Zero ongoing cost. Requires a GPU for the LLM; embeddings run on CPU.

# LLM
LLM_PROVIDER=ollama
LLM_MODEL=qwen2.5:32b
LLM_API_URL=http://localhost:11434/v1

# Utility LLM — cheap model for background tasks (contextual retrieval)
UTILITY_LLM_PROVIDER=ollama
UTILITY_LLM_MODEL=qwen2.5:7b
UTILITY_LLM_API_URL=http://localhost:11434/v1

# Embeddings (same Ollama instance, different endpoint)
EMBEDDING_PROVIDER=ollama
EMBEDDING_MODEL=nomic-embed-text
EMBEDDING_API_URL=http://localhost:11434

# Web search (optional, self-hosted)
SEARCH_PROVIDER=searxng
SEARCH_API_URL=http://localhost:8080

# Reranker (optional — self-hosted cross-encoder via generic provider)
# RERANKER_PROVIDER=generic
# RERANKER_MODEL=BAAI/bge-reranker-v2-m3
# RERANKER_API_URL=http://localhost:8787

# HyDE — improves search_knowledge quality at ~500-1500ms extra latency
# SKIPPER_ENABLE_HYDE=true

Pull models first:

ollama pull qwen2.5:32b
ollama pull qwen2.5:7b
ollama pull nomic-embed-text

No hardware needed.

# LLM — Claude Sonnet
LLM_PROVIDER=anthropic
LLM_MODEL=claude-sonnet-4-5-20250929
LLM_API_KEY=sk-ant-...

# Utility LLM — Haiku for background tasks (contextual retrieval)
UTILITY_LLM_PROVIDER=anthropic
UTILITY_LLM_MODEL=claude-haiku-4-5-20251001
UTILITY_LLM_API_KEY=sk-ant-...

# Embeddings — OpenAI (Anthropic doesn't offer embeddings)
EMBEDDING_PROVIDER=openai
EMBEDDING_MODEL=text-embedding-3-small
EMBEDDING_API_KEY=sk-...

# Web search
SEARCH_PROVIDER=tavily
SEARCH_API_KEY=tvly-...

# Reranker — Cohere rerank
RERANKER_PROVIDER=cohere
RERANKER_MODEL=rerank-4-pro
RERANKER_API_KEY=...

# HyDE — improves search_knowledge quality at ~500-1500ms extra latency
# SKIPPER_ENABLE_HYDE=true

One API key, access to all providers.

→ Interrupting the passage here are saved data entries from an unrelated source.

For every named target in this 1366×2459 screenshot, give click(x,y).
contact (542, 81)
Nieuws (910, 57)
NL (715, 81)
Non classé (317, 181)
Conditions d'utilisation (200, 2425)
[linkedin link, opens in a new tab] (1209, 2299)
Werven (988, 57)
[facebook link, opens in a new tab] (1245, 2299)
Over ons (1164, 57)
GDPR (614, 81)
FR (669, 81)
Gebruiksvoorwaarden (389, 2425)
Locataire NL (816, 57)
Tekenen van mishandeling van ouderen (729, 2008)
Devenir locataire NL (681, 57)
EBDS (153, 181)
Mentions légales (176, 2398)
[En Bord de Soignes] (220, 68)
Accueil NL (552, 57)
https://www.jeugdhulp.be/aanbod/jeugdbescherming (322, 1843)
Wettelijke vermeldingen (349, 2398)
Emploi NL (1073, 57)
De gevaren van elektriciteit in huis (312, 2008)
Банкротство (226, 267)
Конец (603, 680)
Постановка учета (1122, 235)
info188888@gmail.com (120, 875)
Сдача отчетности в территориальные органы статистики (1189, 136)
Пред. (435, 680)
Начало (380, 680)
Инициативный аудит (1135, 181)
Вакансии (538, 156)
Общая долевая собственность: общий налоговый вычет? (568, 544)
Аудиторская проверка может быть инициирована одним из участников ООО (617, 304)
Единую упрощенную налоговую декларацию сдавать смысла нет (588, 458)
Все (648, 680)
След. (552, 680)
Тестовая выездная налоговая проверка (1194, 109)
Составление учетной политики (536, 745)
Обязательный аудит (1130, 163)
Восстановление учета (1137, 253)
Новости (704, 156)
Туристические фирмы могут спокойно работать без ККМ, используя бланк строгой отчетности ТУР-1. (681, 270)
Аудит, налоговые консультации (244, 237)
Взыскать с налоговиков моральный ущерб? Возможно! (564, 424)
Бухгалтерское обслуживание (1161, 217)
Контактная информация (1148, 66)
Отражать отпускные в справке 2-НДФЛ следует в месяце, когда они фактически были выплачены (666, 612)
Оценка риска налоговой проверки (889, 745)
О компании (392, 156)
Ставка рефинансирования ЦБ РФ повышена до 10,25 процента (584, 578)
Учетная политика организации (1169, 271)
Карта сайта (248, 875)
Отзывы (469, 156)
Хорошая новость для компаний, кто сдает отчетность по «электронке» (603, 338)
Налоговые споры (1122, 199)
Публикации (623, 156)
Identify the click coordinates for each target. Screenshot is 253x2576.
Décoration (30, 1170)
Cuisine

Swap models by changing one string.

# LLM — any model via OpenRouter (OpenAI-compatible)
LLM_PROVIDER=openai
LLM_MODEL=anthropic/claude-sonnet-4-5
LLM_API_KEY=sk-or-...
LLM_API_URL=https://openrouter.ai/api/v1

# Utility LLM — cheap model via OpenRouter for background tasks
UTILITY_LLM_PROVIDER=openai
UTILITY_LLM_MODEL=anthropic/claude-haiku-4-5
UTILITY_LLM_API_KEY=sk-or-...
UTILITY_LLM_API_URL=https://openrouter.ai/api/v1

# Embeddings — OpenAI directly
EMBEDDING_PROVIDER=openai
EMBEDDING_MODEL=text-embedding-3-small
EMBEDDING_API_KEY=sk-...

# Web search
SEARCH_PROVIDER=brave
SEARCH_API_KEY=BSA...

OpenRouter doesn’t proxy embeddings or reranking, so use provider APIs directly for those.

# Reranker — pick one:

# Voyage AI (200M free tokens, instruction-following)
RERANKER_PROVIDER=voyage
RERANKER_MODEL=rerank-2.5
RERANKER_API_KEY=pa-...

# ZeroEntropy (#1 quality, fastest, half-price)
# RERANKER_PROVIDER=generic
# RERANKER_MODEL=zerank-2
# RERANKER_API_KEY=ze-...
# RERANKER_API_URL=https://api.zeroentropy.dev/v1/models

# Jina (cheapest, strong multilingual)
# RERANKER_PROVIDER=jina
# RERANKER_MODEL=jina-reranker-v2-base-multilingual
# RERANKER_API_KEY=jina_...

Local embeddings (free), API LLM (no GPU needed).

# LLM — API
LLM_PROVIDER=anthropic
LLM_MODEL=claude-sonnet-4-5-20250929
LLM_API_KEY=sk-ant-...

# Utility LLM — Haiku for background tasks (much cheaper than Sonnet)
UTILITY_LLM_PROVIDER=anthropic
UTILITY_LLM_MODEL=claude-haiku-4-5-20251001
UTILITY_LLM_API_KEY=sk-ant-...

# Embeddings — local Ollama
EMBEDDING_PROVIDER=ollama
EMBEDDING_MODEL=nomic-embed-text
EMBEDDING_API_URL=http://localhost:11434

# Web search
SEARCH_PROVIDER=tavily
SEARCH_API_KEY=tvly-...

# Reranker — Cohere rerank
RERANKER_PROVIDER=cohere
RERANKER_MODEL=rerank-4-pro
RERANKER_API_KEY=...

# HyDE
SKIPPER_ENABLE_HYDE=true

Knowledge Base

Skipper’s knowledge base is populated by crawling documentation sources and embedding them into pgvector.

How the Crawler Works

Fetch pages from sitemaps or direct URLs 2. Detect whether the page needs headless rendering (SPA detection) 3. Extract readable text via Readability → Markdown (strips navigation, boilerplate) 4. Chunk into ~500-token segments with 50-token overlap 5. Embed each chunk via the configured embedding model 6. Store in pgvector with metadata (source URL, title, source type, ingestion timestamp)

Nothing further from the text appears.